Required action
From the data below, return the exact lines starting at the line containing "The image size is (982, 614)." and ending at the line containing "Click the Site admin label text", both included, and nothing else.

Extracted records
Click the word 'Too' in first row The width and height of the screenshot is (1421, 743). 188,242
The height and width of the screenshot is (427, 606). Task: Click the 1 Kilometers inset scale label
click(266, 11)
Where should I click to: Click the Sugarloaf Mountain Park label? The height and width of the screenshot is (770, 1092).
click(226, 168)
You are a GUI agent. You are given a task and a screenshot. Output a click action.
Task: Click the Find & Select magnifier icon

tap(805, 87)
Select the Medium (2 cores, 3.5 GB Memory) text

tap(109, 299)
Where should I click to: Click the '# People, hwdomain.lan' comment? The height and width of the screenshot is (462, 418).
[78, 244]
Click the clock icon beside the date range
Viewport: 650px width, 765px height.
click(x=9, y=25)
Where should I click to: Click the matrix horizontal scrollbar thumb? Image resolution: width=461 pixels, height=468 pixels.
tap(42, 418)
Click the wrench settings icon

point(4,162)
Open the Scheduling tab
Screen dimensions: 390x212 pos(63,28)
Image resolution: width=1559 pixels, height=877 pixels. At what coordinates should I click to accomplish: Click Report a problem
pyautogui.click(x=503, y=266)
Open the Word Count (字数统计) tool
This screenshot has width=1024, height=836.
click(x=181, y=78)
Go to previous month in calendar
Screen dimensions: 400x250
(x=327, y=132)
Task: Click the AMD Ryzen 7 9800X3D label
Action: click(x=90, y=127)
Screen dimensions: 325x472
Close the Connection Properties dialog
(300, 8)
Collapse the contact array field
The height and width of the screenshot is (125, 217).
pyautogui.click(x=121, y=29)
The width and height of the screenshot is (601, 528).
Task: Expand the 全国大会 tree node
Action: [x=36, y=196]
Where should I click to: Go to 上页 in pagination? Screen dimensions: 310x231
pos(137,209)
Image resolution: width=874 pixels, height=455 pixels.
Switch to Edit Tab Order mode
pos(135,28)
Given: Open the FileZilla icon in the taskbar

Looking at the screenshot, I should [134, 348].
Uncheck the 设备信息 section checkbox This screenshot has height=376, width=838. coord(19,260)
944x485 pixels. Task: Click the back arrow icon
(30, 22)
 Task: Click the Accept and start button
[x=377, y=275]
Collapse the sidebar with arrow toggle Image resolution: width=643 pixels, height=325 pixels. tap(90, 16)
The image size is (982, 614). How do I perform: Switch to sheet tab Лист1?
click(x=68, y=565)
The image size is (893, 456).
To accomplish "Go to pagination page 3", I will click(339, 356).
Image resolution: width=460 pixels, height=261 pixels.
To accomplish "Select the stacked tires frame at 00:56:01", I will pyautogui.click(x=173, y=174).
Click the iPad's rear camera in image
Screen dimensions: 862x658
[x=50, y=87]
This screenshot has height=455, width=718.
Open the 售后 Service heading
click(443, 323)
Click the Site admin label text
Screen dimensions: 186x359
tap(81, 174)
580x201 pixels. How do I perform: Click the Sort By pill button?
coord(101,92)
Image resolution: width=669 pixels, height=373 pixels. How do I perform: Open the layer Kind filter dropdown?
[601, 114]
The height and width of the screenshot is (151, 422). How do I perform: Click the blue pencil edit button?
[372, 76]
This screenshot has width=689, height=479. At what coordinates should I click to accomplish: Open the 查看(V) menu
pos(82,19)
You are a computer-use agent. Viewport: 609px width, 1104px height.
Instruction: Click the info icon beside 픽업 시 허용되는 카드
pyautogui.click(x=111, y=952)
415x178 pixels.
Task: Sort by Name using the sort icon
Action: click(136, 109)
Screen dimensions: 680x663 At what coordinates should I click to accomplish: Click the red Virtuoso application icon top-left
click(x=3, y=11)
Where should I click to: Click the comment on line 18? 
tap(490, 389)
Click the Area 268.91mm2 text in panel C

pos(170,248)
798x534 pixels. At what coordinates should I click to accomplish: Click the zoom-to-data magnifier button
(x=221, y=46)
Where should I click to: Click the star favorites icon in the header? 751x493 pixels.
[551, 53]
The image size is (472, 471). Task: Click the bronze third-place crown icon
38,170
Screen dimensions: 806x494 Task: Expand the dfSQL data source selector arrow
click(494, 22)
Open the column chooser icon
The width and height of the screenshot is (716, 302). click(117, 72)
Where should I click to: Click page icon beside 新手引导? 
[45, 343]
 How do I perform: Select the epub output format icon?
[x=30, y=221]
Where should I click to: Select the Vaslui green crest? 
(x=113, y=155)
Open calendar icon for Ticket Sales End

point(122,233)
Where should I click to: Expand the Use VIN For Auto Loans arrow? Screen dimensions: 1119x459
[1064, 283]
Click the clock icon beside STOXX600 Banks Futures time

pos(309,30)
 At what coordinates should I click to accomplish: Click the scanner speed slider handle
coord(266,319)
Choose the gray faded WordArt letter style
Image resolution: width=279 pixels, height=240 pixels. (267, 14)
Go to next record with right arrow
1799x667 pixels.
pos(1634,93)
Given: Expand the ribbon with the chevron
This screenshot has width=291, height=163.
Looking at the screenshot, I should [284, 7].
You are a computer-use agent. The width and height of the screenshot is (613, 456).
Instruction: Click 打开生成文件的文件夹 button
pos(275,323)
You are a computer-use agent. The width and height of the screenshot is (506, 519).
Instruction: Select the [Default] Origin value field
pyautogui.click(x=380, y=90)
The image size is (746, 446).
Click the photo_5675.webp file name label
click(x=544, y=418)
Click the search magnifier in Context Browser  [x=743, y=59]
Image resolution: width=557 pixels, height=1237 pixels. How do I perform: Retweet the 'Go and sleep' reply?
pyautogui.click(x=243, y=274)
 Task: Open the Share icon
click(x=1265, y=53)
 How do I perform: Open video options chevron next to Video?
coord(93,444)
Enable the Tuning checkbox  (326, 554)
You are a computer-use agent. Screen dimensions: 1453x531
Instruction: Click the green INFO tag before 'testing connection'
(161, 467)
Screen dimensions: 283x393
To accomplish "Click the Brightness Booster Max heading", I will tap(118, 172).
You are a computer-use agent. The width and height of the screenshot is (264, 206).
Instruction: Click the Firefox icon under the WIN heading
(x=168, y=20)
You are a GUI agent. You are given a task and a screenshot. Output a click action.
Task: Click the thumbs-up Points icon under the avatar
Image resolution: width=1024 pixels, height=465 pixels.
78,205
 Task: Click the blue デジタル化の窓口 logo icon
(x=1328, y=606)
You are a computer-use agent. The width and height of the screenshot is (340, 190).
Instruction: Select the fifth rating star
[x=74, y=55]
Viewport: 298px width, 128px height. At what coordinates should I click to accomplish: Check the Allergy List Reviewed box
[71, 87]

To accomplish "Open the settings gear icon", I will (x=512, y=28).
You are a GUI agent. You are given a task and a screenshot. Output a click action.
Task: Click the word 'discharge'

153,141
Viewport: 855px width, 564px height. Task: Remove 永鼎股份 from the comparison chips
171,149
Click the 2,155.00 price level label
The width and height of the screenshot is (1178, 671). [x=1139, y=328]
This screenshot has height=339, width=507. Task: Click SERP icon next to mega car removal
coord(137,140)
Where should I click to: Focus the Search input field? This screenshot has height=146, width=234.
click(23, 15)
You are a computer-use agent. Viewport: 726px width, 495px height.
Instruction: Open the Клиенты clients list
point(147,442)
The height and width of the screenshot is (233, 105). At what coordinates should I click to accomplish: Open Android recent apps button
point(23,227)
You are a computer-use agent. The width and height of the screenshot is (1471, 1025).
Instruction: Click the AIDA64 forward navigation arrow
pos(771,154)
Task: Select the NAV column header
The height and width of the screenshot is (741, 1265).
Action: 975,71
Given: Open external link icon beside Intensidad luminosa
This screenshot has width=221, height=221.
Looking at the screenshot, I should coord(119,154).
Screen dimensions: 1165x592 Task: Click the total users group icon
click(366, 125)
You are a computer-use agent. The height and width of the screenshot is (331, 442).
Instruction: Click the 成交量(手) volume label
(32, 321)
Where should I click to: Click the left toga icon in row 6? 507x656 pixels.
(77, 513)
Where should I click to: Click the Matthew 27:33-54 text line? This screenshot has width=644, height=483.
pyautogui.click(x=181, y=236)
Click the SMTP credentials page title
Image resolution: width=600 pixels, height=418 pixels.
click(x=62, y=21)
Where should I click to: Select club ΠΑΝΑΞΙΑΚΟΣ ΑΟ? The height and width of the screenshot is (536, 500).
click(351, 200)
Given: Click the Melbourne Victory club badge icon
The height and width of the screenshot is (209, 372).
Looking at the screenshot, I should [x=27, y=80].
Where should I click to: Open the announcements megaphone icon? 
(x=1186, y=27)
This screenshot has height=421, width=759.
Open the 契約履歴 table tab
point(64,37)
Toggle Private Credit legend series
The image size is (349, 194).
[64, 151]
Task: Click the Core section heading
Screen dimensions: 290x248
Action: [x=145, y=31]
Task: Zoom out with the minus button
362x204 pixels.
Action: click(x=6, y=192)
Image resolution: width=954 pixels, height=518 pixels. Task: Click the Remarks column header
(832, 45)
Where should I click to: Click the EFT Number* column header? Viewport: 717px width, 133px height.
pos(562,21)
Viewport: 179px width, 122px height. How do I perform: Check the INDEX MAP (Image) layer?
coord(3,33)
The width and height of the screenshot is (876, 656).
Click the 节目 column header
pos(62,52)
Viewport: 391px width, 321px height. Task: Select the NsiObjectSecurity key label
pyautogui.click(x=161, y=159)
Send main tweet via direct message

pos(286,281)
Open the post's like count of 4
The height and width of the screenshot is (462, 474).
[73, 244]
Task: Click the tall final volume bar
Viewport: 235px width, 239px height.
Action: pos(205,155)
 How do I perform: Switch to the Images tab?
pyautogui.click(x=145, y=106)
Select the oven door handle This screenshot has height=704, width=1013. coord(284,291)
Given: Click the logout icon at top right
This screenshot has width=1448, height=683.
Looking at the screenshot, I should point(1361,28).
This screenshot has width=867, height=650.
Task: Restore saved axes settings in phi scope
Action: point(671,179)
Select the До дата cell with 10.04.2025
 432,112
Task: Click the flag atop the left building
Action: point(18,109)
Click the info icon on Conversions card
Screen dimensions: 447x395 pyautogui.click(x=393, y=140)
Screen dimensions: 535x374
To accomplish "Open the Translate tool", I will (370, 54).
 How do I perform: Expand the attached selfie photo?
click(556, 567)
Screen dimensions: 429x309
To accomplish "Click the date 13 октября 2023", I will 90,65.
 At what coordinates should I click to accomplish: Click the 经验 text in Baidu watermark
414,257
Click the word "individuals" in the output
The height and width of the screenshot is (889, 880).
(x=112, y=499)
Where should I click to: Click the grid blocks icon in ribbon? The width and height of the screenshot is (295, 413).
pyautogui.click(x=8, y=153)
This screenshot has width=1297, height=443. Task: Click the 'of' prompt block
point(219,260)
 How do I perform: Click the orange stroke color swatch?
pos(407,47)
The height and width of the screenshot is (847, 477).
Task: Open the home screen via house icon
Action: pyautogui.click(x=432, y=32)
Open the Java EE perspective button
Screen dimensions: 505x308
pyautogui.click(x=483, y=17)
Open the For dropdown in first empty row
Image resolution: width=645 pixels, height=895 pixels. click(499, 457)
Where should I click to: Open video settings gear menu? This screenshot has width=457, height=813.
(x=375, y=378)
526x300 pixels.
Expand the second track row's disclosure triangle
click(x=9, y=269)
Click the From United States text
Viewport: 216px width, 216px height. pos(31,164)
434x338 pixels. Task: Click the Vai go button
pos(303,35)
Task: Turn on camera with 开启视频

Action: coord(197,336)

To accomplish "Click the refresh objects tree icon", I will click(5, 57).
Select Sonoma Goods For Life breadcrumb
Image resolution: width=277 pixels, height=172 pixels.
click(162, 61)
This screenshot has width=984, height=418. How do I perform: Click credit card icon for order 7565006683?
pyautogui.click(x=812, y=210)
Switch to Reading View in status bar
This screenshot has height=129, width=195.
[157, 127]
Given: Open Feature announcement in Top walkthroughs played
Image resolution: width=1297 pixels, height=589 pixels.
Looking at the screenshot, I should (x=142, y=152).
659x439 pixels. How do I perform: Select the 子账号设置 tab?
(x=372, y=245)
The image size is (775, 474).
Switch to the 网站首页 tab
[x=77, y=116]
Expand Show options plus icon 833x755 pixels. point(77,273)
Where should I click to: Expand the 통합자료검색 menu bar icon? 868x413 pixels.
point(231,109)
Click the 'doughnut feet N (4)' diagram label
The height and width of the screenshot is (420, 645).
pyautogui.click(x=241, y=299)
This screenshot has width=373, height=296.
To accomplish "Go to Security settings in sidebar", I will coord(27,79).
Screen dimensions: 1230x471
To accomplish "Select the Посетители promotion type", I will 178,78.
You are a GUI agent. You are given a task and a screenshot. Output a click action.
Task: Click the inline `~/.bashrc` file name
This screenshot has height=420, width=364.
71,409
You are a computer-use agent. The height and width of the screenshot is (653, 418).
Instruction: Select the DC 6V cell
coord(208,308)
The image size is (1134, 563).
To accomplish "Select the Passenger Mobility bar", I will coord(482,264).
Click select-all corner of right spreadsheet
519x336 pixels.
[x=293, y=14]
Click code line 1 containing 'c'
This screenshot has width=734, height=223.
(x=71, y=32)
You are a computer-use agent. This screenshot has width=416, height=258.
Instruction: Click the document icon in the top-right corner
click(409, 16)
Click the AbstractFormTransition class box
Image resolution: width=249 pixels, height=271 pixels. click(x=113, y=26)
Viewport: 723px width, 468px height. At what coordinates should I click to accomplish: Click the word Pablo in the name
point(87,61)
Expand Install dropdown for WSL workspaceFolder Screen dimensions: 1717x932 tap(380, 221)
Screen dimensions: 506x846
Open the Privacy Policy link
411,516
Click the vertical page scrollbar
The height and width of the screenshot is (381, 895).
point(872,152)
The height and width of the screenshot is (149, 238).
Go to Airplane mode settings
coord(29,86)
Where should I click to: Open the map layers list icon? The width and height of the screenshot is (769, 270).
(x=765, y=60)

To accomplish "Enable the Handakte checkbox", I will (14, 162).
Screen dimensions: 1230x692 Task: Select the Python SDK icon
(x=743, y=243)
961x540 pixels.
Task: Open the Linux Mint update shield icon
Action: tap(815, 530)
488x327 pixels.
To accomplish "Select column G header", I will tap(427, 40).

Exercise output
The image size is (982, 614). How do I perform: Switch to sheet tab Лист1?
click(x=68, y=565)
The image size is (893, 456).
To accomplish "Go to pagination page 3", I will click(339, 356).
Image resolution: width=460 pixels, height=261 pixels.
To accomplish "Select the stacked tires frame at 00:56:01", I will pyautogui.click(x=173, y=174).
Click the iPad's rear camera in image
Screen dimensions: 862x658
[x=50, y=87]
This screenshot has height=455, width=718.
Open the 售后 Service heading
click(443, 323)
Click the Site admin label text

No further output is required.